EXERCISE OBJECTIVE
In the entries that follow, repeat exactly the lines from the one that has "You are a computer-use" through the one that has "Where should I", but omit pictures.

THE INPUT
=== Section Start ===

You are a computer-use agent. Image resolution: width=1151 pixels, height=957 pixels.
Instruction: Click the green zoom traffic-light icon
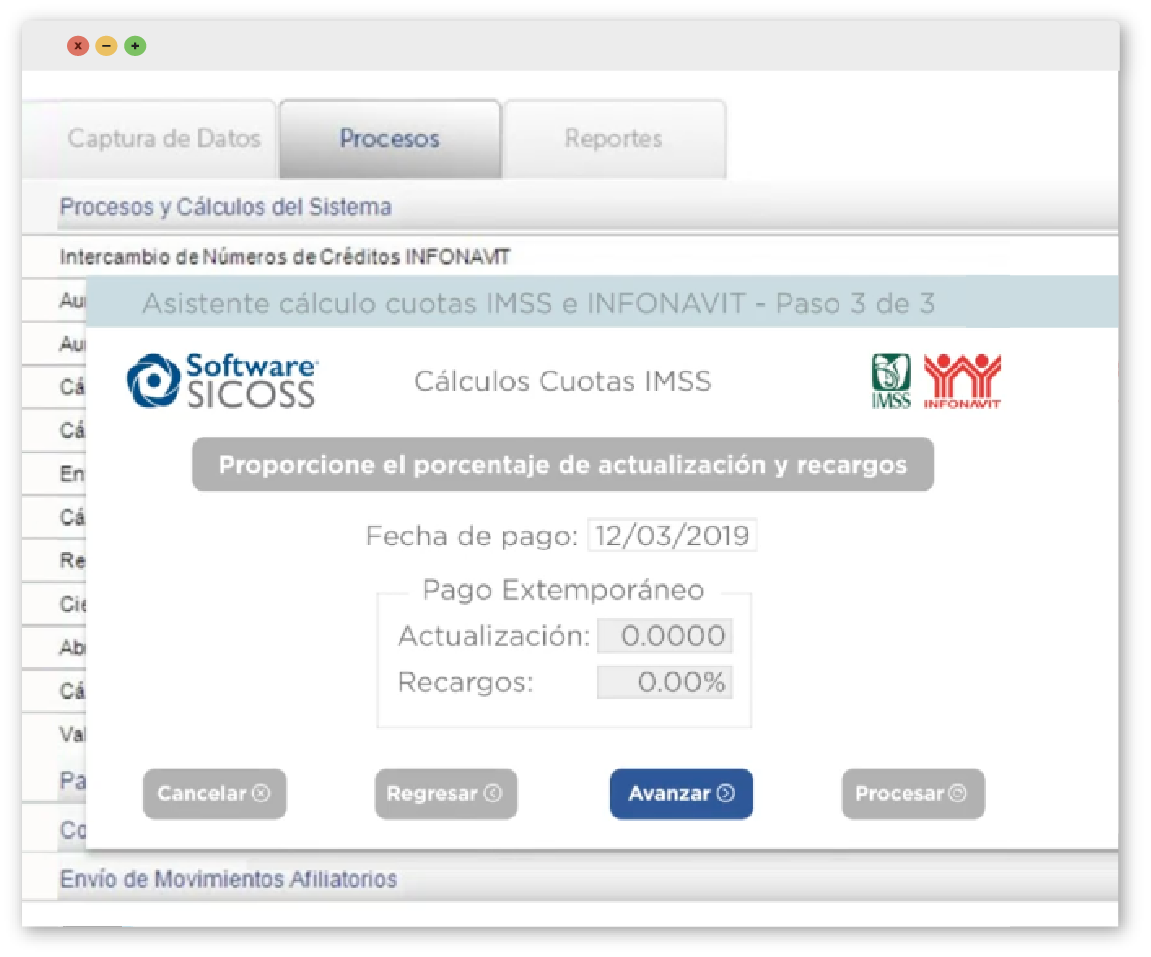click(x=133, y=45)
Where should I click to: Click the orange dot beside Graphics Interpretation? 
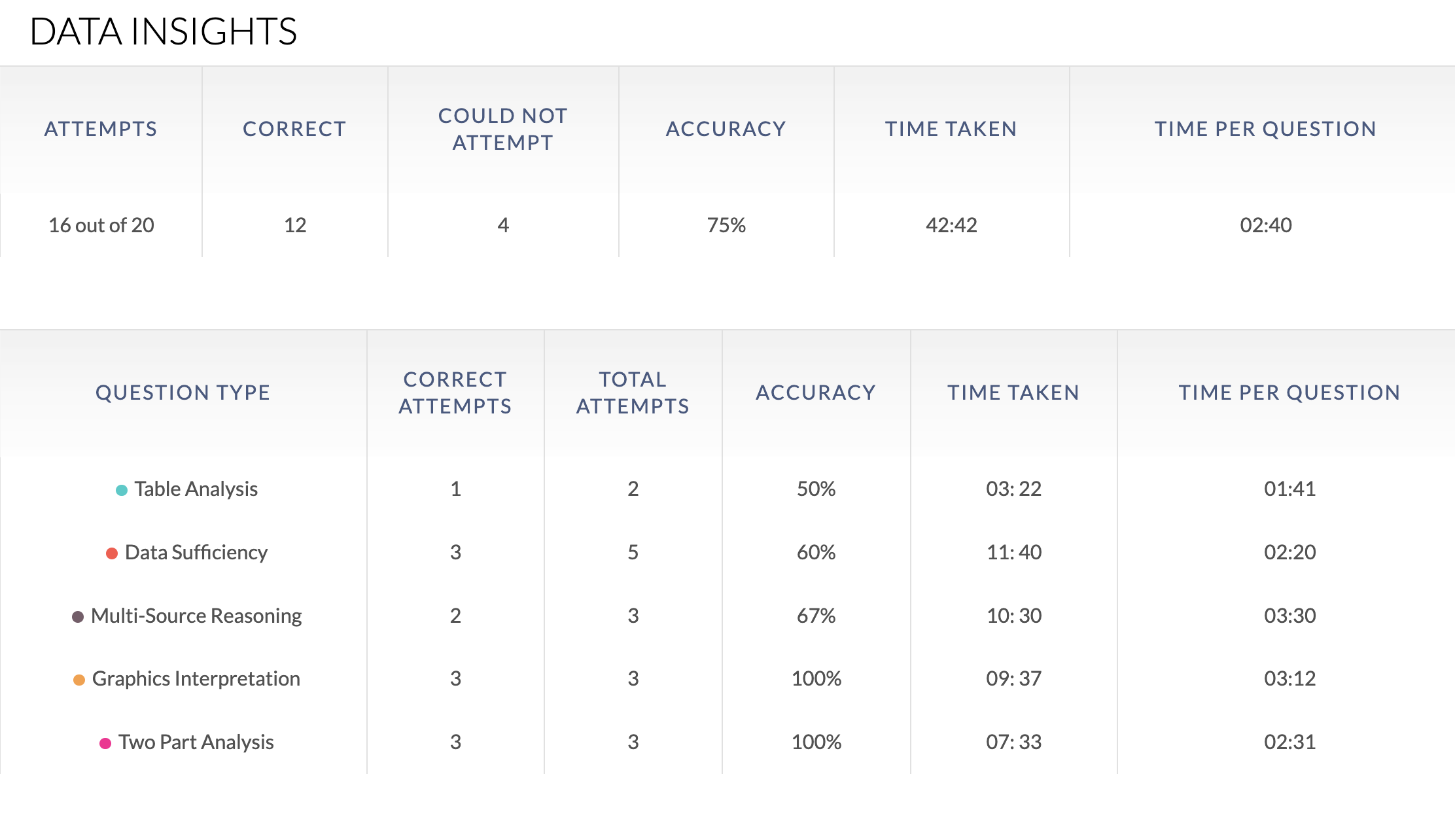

=== Section End ===
=== Section Start ===

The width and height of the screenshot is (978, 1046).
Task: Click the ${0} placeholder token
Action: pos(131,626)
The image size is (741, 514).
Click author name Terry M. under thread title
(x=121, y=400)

=== Section End ===

EXERCISE ANSWER
You are a computer-use agent. Image resolution: width=1151 pixels, height=957 pixels.
Instruction: Click the green zoom traffic-light icon
click(x=133, y=45)
Where should I click to: Click the orange dot beside Graphics Interpretation? 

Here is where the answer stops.